— Given data —
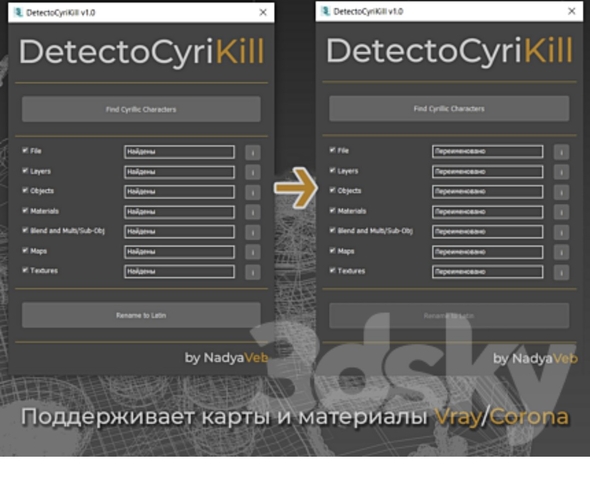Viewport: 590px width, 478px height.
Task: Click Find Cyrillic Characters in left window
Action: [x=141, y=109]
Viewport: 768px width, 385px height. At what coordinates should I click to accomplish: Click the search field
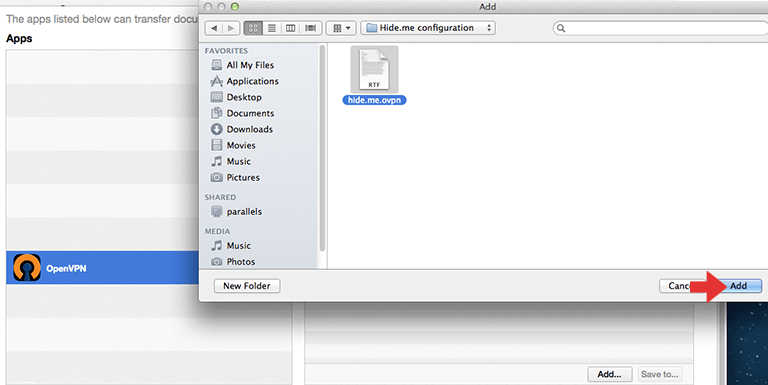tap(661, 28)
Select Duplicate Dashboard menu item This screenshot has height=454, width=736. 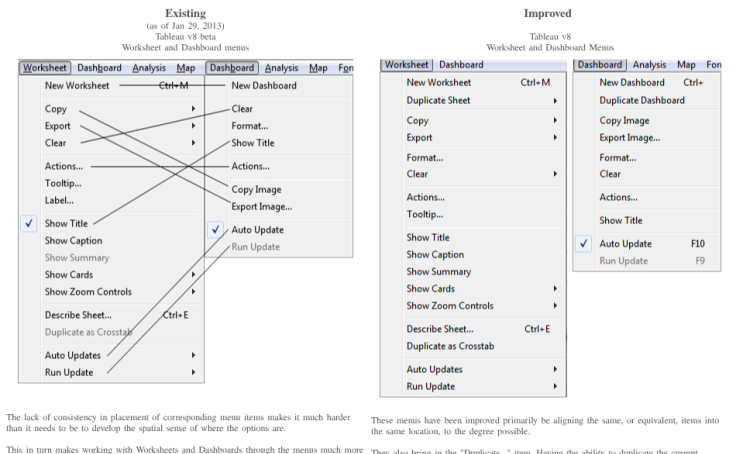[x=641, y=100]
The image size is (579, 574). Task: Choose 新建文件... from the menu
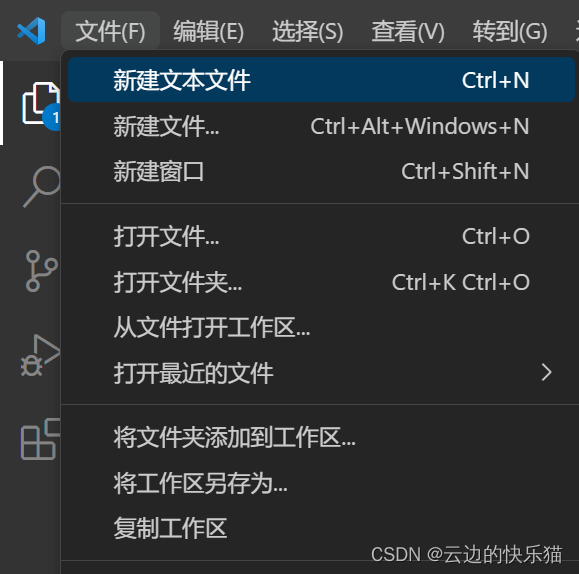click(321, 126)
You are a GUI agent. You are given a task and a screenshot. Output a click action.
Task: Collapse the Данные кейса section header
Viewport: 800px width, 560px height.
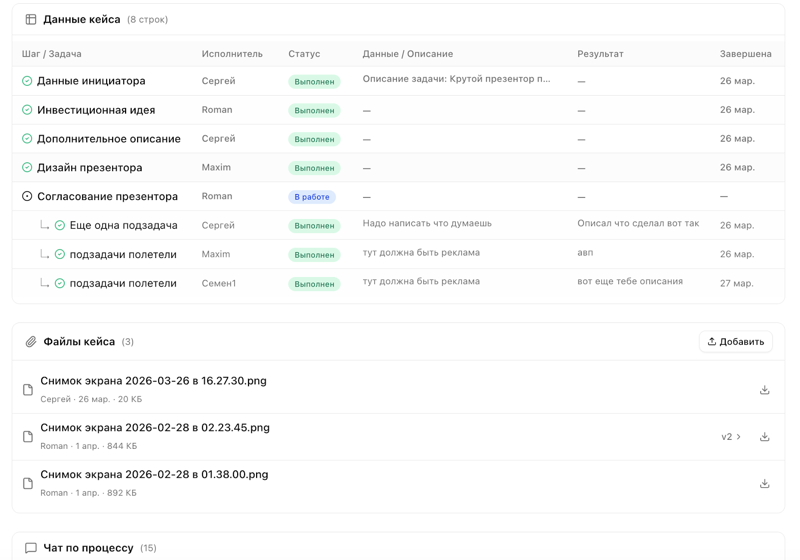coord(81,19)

— Required action —
Word for word and without pictures, restate only the lines running from the one that contains "Task: Collapse the" through the last line of the listing above.

— Written response —
Task: Collapse the Данные кейса section header
Viewport: 800px width, 560px height.
coord(81,19)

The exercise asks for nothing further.